2. Monitor API response times and error rates to assess the impact of latency.

## Best Practices

- **Define Clear Objectives**: Clearly define the goals of the chaos experiment and the specific system behavior you want to test.
- **Start Small**: Begin with small-scale experiments and gradually increase the scope and intensity of the failures.
- **Automate and Monitor**: Automate the execution and monitoring of chaos experiments to ensure repeatability and accurate data collection.

## Integration

This skill integrates with various chaos engineering tools, allowing Claude to orchestrate failure injection, latency simulation, and resource exhaustion testing across different environments. It can also be used in conjunction with monitoring tools to track system behavior and identify potential vulnerabilities.

Overview

This skill enables Claude to act as a chaos engineering specialist, helping teams design, run, and analyze controlled failure experiments to improve system resilience. It focuses on practical failure injection, latency simulation, and resource exhaustion tests to validate recovery mechanisms and observability. The goal is actionable guidance that produces repeatable, measurable experiments and clear remediation steps.

How this skill works

Claude guides experiment design by defining scope, targets, and measurable hypotheses. It recommends appropriate tools (Chaos Mesh, Gremlin, Toxiproxy, AWS FIS) for the target environment and failure type, and helps create executable runbooks or scripts. During execution, Claude outlines monitoring metrics and log checks to observe system behavior. After the run, it analyzes results, highlights vulnerabilities, and provides prioritized remediation and hardening recommendations.

When to use it

  • Design a GameDay or chaos experiment to validate system resilience.
  • Simulate network issues, service crashes, or resource exhaustion to test recovery flows.
  • Validate circuit breakers, retries, timeouts, and fallback logic under load.
  • Assess database failover and replica recovery behavior.
  • Prepare runbooks and observability checks before a production rollout.

Best practices

  • Define clear hypotheses and success/failure criteria before injecting faults.
  • Start with scoped, low-impact experiments and progressively increase blast radius.
  • Automate experiments and telemetry collection to ensure repeatability.
  • Coordinate with stakeholders and publish runbooks and rollback plans.
  • Measure business and technical metrics (latency, error rate, SLOs) not just resource KPIs.

Example use cases

  • Database failover test: simulate primary node failure and verify automated promotion and client reconnection.
  • API latency injection: use Toxiproxy to add delays at the gateway and observe client-side timeouts.
  • Kubernetes pod kill: use Chaos Mesh to terminate pods and validate auto-scaling and service discovery.
  • AWS FIS run: orchestrate instance or network disruptions in a cloud environment and verify disaster recovery playbooks.
  • Resource exhaustion: simulate CPU/memory pressure on critical services to test graceful degradation.

FAQ

Do I need production access to run chaos experiments?
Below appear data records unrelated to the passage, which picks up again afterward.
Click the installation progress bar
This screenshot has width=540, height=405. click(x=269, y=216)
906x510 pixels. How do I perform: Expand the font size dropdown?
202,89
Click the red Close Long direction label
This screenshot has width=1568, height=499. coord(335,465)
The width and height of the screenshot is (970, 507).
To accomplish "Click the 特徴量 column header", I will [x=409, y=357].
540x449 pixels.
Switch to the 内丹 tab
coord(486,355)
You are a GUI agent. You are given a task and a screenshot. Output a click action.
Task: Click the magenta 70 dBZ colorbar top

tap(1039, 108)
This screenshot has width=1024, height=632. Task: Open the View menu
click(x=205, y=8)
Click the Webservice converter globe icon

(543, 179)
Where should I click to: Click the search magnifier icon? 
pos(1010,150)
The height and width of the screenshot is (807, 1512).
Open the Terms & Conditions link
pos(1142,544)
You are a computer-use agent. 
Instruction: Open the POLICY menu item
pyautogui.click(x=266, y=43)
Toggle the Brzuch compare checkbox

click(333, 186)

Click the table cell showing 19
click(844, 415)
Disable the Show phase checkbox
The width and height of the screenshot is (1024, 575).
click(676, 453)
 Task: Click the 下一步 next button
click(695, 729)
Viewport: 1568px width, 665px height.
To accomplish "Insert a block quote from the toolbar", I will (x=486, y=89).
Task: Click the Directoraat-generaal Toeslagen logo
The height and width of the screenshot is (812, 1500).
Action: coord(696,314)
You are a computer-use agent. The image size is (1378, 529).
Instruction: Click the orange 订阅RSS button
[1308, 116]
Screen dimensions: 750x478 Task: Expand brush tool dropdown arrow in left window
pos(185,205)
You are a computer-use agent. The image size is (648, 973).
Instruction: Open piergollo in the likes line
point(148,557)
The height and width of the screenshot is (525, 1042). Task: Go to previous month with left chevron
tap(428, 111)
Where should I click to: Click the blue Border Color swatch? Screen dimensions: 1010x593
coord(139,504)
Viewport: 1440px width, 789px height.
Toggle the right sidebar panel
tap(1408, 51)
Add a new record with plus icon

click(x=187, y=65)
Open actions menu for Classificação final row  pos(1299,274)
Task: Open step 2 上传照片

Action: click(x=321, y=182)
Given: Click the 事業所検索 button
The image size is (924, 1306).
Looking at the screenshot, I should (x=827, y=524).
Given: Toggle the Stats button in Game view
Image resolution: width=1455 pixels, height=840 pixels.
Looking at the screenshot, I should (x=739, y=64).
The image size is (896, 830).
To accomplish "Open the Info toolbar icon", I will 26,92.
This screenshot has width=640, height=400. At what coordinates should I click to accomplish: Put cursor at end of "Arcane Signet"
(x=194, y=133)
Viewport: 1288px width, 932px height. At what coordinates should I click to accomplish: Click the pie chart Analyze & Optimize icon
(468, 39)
Not necessarily. Start in staging with production-like traffic and data; practice in production only with strict safety checks, monitoring, and rollback plans.

Which tool should I pick for Kubernetes?

Chaos Mesh is a strong choice for Kubernetes-native experiments; Gremlin works across environments if you need a managed or SaaS option.

What metrics should I monitor during a run?

Monitor latency, error rates, throughput, SLOs, resource usage, and downstream/backpressure signals such as queue lengths and retry counts.